--- THE DATA Enclosed Below ---

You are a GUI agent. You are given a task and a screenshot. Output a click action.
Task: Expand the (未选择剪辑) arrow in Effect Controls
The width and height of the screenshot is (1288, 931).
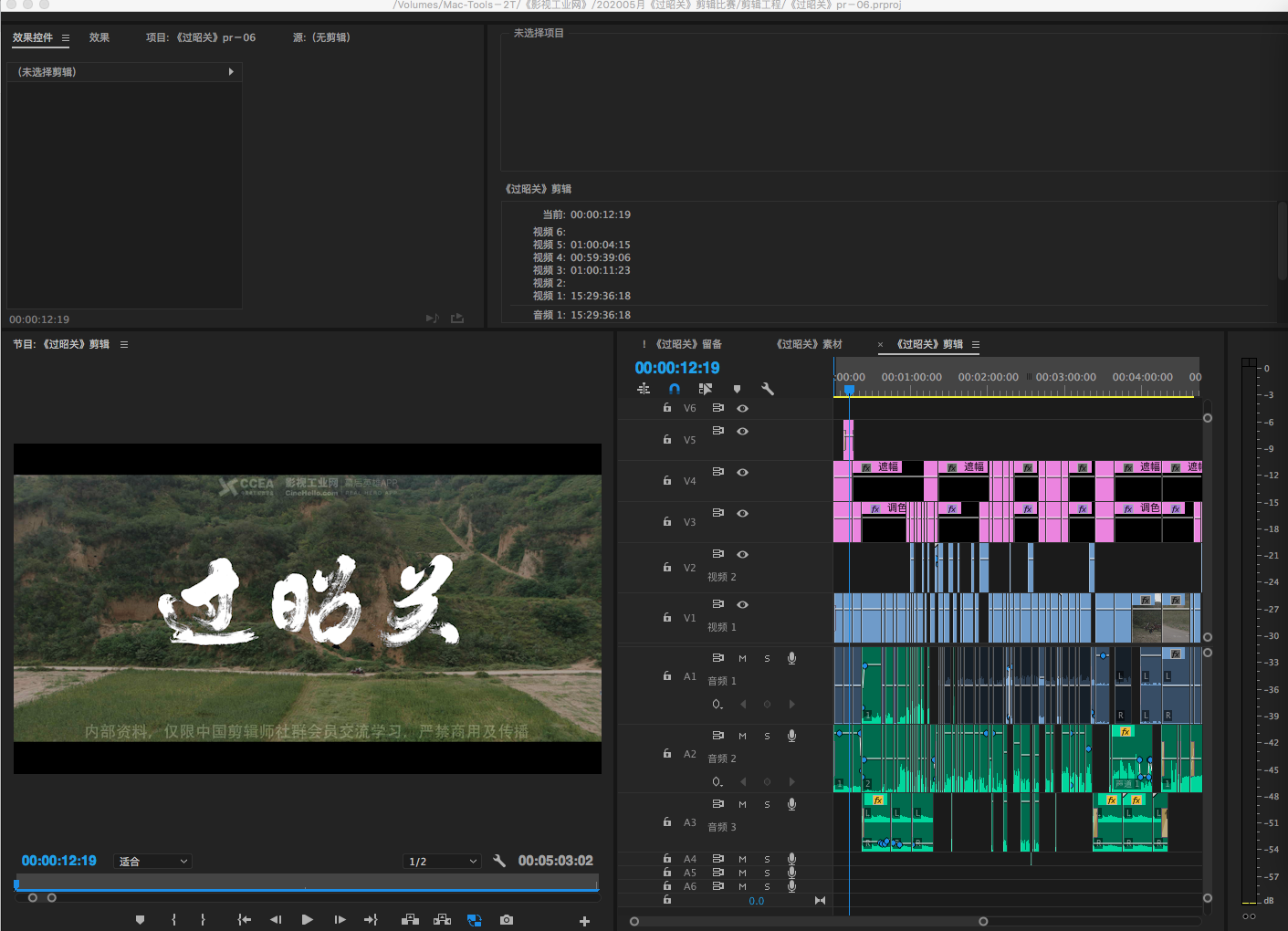231,71
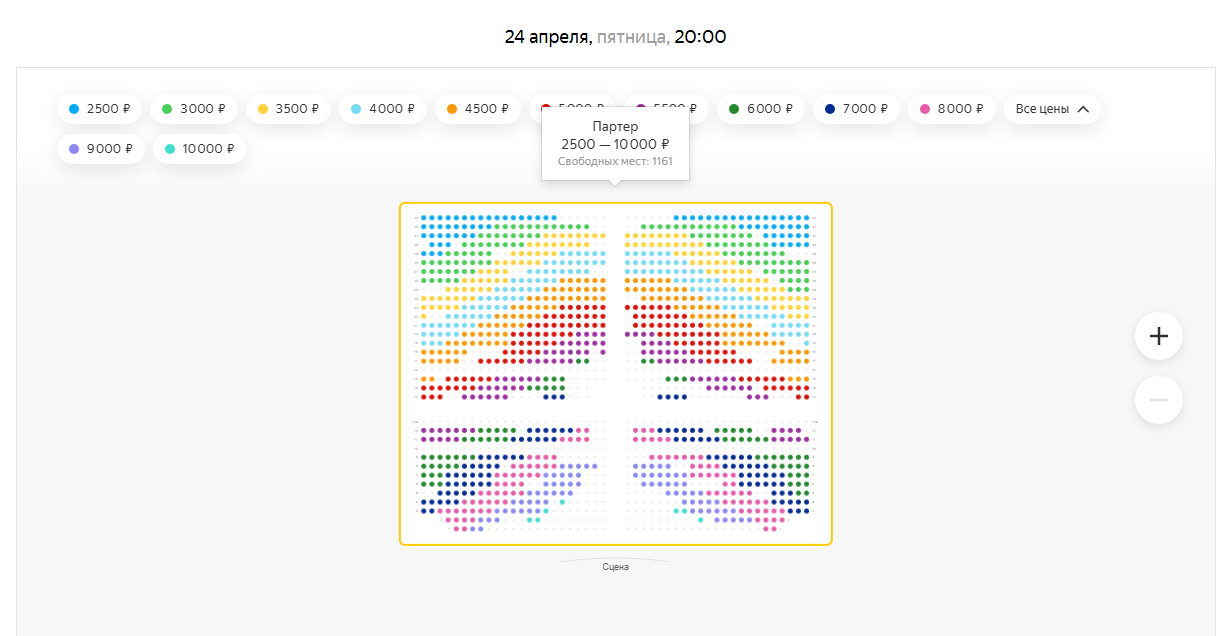Click the disabled minus zoom button
Viewport: 1232px width, 636px height.
point(1158,401)
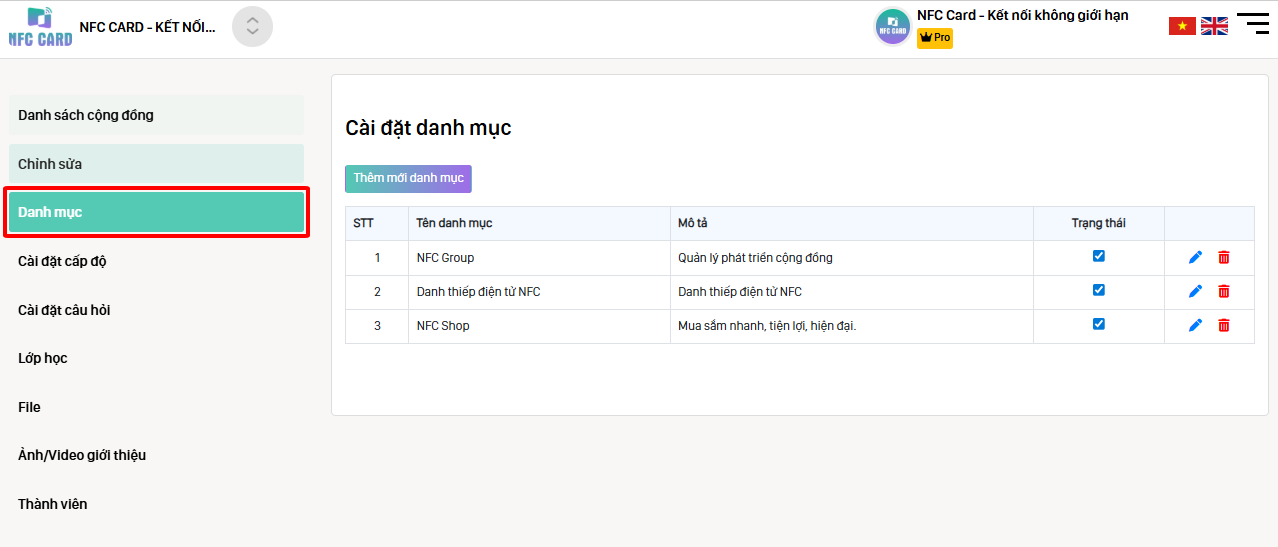This screenshot has width=1278, height=547.
Task: Edit the Danh thiếp điện tử NFC row
Action: (1195, 292)
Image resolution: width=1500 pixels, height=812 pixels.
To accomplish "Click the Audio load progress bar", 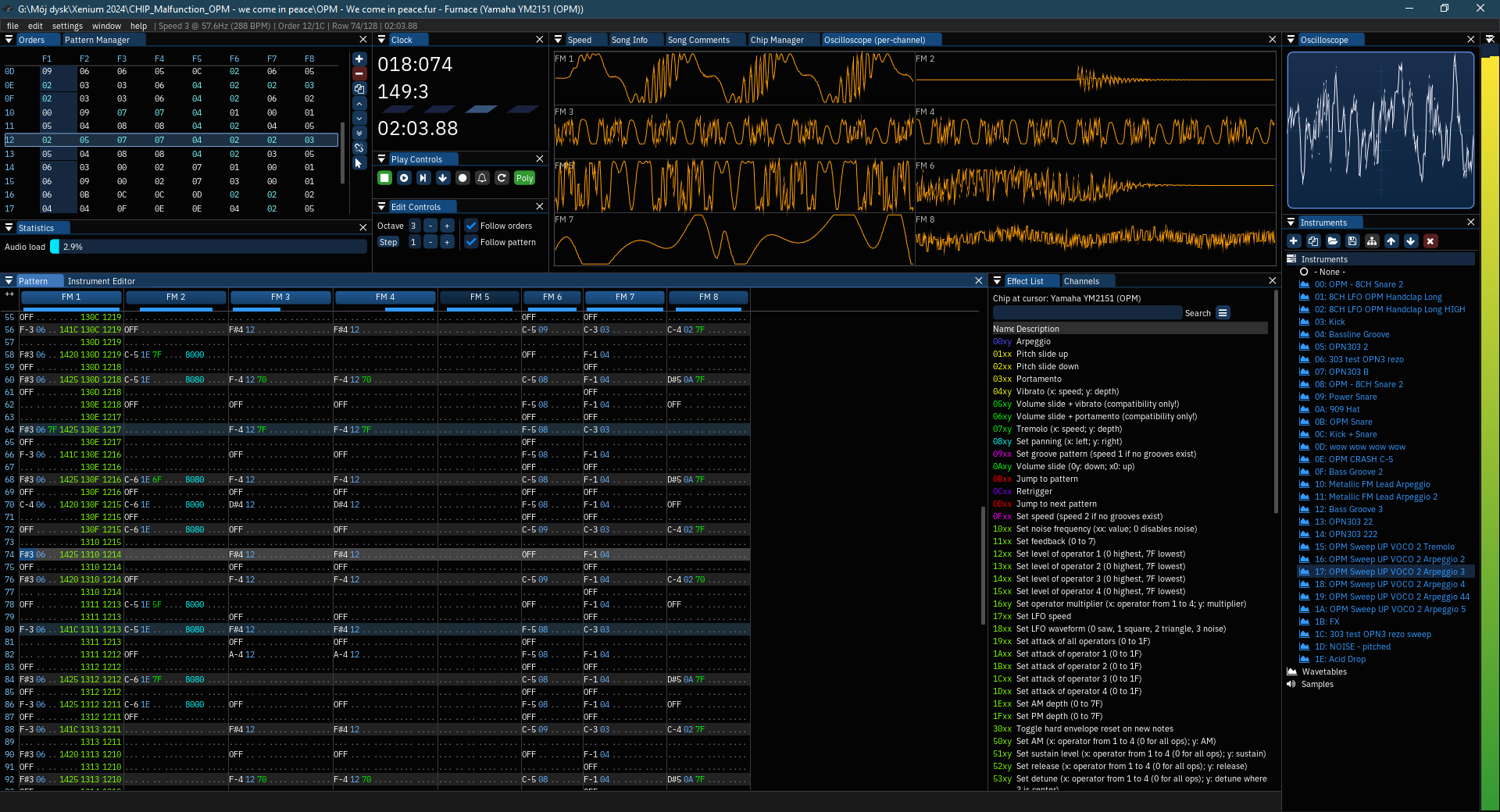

--- End of Enclosed THE DATA ---

▶ [EXERCISE]: Restate every entry above word for word; no picture belongs in the copy.

▶ [TASK ANSWER]:
You are a GUI agent. You are given a task and a screenshot. Output a click action.
Task: Expand the (未选择剪辑) arrow in Effect Controls
The width and height of the screenshot is (1288, 931).
231,71
Click the disabled minus zoom button
Viewport: 1232px width, 636px height.
point(1158,401)
This screenshot has width=1278, height=547.
Task: Edit the Danh thiếp điện tử NFC row
Action: (1195, 292)
Image resolution: width=1500 pixels, height=812 pixels.
To accomplish "Click the Audio load progress bar", 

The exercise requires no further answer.